§ **WORK TO BE COMPLETED**
Format the material below as a JSON list of strings, with one string for each line and no entries for blank lines.

Part of a data file:
-- start --

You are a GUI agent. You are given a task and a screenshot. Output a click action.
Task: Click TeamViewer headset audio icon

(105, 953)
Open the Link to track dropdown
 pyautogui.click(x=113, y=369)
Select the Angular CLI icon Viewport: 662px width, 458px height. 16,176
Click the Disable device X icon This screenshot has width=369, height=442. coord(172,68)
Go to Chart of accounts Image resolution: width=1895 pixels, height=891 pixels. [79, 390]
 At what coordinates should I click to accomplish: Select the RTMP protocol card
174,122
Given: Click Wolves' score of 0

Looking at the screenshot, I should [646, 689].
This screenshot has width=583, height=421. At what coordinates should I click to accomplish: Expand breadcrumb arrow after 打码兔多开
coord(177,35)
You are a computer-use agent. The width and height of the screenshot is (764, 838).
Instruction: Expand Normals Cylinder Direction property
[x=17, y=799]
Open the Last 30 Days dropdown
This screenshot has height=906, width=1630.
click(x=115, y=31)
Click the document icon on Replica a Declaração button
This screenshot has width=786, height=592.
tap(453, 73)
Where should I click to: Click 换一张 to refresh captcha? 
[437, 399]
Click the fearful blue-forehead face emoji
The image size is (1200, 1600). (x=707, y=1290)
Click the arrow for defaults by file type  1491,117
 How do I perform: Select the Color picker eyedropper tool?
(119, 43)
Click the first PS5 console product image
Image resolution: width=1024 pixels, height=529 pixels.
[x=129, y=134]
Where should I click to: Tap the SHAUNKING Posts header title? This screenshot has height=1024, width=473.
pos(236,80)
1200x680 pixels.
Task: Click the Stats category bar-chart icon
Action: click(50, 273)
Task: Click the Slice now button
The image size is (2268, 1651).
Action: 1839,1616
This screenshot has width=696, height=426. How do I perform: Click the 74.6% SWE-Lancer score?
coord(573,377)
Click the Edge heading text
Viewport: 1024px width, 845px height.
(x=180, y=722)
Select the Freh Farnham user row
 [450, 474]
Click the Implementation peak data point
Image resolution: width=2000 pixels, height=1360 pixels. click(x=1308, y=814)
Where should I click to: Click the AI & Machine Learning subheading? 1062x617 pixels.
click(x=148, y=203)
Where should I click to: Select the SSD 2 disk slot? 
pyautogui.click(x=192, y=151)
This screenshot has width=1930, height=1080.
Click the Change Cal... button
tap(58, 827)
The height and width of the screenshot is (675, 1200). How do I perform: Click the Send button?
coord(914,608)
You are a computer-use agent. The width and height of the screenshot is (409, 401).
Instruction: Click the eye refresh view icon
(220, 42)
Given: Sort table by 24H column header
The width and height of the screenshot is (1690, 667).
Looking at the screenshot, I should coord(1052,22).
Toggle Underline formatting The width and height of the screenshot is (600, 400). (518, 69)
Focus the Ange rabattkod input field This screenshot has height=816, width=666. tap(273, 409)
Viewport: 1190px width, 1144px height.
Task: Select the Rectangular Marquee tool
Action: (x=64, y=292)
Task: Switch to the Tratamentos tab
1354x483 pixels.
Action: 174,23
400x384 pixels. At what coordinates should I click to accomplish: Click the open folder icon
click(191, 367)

-- end --

§ **TASK SOLUTION**
[
  "You are a GUI agent. You are given a task and a screenshot. Output a click action.",
  "Task: Click TeamViewer headset audio icon",
  "(105, 953)",
  "Open the Link to track dropdown",
  " pyautogui.click(x=113, y=369)",
  "Select the Angular CLI icon Viewport: 662px width, 458px height. 16,176",
  "Click the Disable device X icon This screenshot has width=369, height=442. coord(172,68)",
  "Go to Chart of accounts Image resolution: width=1895 pixels, height=891 pixels. [79, 390]",
  " At what coordinates should I click to accomplish: Select the RTMP protocol card",
  "174,122",
  "Given: Click Wolves' score of 0",
  "Looking at the screenshot, I should [646, 689].",
  "This screenshot has width=583, height=421. At what coordinates should I click to accomplish: Expand breadcrumb arrow after 打码兔多开",
  "coord(177,35)",
  "You are a computer-use agent. The width and height of the screenshot is (764, 838).",
  "Instruction: Expand Normals Cylinder Direction property",
  "[x=17, y=799]",
  "Open the Last 30 Days dropdown",
  "This screenshot has height=906, width=1630.",
  "click(x=115, y=31)",
  "Click the document icon on Replica a Declaração button",
  "This screenshot has width=786, height=592.",
  "tap(453, 73)",
  "Where should I click to: Click 换一张 to refresh captcha? ",
  "[437, 399]",
  "Click the fearful blue-forehead face emoji",
  "The image size is (1200, 1600). (x=707, y=1290)",
  "Click the arrow for defaults by file type  1491,117",
  " How do I perform: Select the Color picker eyedropper tool?",
  "(119, 43)",
  "Click the first PS5 console product image",
  "Image resolution: width=1024 pixels, height=529 pixels.",
  "[x=129, y=134]",
  "Where should I click to: Tap the SHAUNKING Posts header title? This screenshot has height=1024, width=473.",
  "pos(236,80)",
  "1200x680 pixels.",
  "Task: Click the Stats category bar-chart icon",
  "Action: click(50, 273)",
  "Task: Click the Slice now button",
  "The image size is (2268, 1651).",
  "Action: 1839,1616",
  "This screenshot has width=696, height=426. How do I perform: Click the 74.6% SWE-Lancer score?",
  "coord(573,377)",
  "Click the Edge heading text",
  "Viewport: 1024px width, 845px height.",
  "(x=180, y=722)",
  "Select the Freh Farnham user row",
  " [450, 474]",
  "Click the Implementation peak data point",
  "Image resolution: width=2000 pixels, height=1360 pixels. click(x=1308, y=814)",
  "Where should I click to: Click the AI & Machine Learning subheading? 1062x617 pixels.",
  "click(x=148, y=203)",
  "Where should I click to: Select the SSD 2 disk slot? ",
  "pyautogui.click(x=192, y=151)",
  "This screenshot has width=1930, height=1080.",
  "Click the Change Cal... button",
  "tap(58, 827)",
  "The height and width of the screenshot is (675, 1200). How do I perform: Click the Send button?",
  "coord(914,608)",
  "You are a computer-use agent. The width and height of the screenshot is (409, 401).",
  "Instruction: Click the eye refresh view icon",
  "(220, 42)",
  "Given: Sort table by 24H column header",
  "The width and height of the screenshot is (1690, 667).",
  "Looking at the screenshot, I should coord(1052,22).",
  "Toggle Underline formatting The width and height of the screenshot is (600, 400). (518, 69)",
  "Focus the Ange rabattkod input field This screenshot has height=816, width=666. tap(273, 409)",
  "Viewport: 1190px width, 1144px height.",
  "Task: Select the Rectangular Marquee tool",
  "Action: (x=64, y=292)",
  "Task: Switch to the Tratamentos tab",
  "1354x483 pixels.",
  "Action: 174,23",
  "400x384 pixels. At what coordinates should I click to accomplish: Click the open folder icon",
  "click(191, 367)"
]